Electron Dot Diagrams

For a chemist, the valence electrons are quite possibly the most important electrons an atom has. "Why the valence electrons?", you might ask. Well, since the valence electrons are the electrons in the highest energy level, they are the most exposed of all the electrons ... and, consequently, they are the electrons that get most involved in chemical reactions. Chemists use a notation called electron dot diagrams, also known as Lewis diagrams, to show how many valence electrons a particular element has. An electron dot diagram consists of the element's symbol surrounded by dots that represent the valence electrons.

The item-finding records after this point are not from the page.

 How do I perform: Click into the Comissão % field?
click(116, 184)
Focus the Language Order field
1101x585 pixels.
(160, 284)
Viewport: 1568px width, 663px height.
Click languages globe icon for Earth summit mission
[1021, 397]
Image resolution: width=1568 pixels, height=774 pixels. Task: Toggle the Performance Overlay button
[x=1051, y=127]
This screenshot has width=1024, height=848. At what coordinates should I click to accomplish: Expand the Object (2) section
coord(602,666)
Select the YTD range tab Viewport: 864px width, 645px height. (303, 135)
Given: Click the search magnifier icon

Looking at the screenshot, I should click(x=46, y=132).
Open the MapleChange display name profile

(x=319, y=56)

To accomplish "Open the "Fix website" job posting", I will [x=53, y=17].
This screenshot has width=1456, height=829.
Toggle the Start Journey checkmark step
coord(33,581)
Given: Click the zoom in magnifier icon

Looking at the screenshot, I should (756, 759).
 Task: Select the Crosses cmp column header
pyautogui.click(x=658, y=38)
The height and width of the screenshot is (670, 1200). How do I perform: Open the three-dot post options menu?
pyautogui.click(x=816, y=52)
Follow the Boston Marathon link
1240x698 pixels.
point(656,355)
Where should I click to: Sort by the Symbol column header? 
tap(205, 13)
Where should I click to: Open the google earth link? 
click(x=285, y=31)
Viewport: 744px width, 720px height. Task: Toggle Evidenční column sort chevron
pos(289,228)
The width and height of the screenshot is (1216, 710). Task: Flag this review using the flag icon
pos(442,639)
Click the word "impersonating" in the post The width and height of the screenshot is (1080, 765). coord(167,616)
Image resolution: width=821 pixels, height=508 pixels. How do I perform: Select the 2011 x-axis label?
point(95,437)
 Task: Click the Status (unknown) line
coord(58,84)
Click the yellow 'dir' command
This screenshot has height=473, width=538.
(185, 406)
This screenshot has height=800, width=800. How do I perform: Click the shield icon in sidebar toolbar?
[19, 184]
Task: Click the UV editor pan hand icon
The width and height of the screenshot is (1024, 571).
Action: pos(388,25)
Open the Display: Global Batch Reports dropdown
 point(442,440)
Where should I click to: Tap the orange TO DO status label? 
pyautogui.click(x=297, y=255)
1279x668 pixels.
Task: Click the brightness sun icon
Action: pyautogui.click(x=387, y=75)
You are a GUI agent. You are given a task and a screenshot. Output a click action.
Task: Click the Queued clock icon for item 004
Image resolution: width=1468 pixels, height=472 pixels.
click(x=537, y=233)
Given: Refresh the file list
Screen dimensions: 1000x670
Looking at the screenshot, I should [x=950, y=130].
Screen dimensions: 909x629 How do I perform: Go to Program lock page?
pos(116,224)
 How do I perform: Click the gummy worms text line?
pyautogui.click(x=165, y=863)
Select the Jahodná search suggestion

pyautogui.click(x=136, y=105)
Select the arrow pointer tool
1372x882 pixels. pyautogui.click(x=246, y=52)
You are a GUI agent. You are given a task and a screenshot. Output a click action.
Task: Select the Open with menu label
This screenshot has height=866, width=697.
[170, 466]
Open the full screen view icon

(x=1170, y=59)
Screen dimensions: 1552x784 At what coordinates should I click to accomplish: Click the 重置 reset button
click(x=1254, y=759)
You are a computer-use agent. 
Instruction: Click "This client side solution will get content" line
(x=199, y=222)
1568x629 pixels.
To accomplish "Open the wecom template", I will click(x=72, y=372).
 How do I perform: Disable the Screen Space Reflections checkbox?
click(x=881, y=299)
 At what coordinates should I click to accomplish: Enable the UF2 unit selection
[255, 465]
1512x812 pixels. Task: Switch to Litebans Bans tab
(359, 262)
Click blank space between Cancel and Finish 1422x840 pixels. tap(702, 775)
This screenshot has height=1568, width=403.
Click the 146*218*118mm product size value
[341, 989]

Typically the dots are drawn as if there is a square surrounding the element symbol with up to two dots per side. (An element will never have more than eight valence electrons.)

As we discussed above, you can determine how many valence electrons an element has by determining which group it is in. What would the dot diagram for helium look like? It has 2 valence electrons, so it should have 2 dots like this: ^.He^. or He:

Example 6 in your workbook has a few more dot diagrams to study, then try your hand at the ones in Example 7.

Answers for Example 7:

K is in group Ia, so it has 1 valence electron (1 dot).

Al is in group IIIa, so it has 3 valence electrons (dots).

As is in group Va, so it has 5 valence electrons (dots).

F is in group VIIa, so it has 7 valence electrons (dots).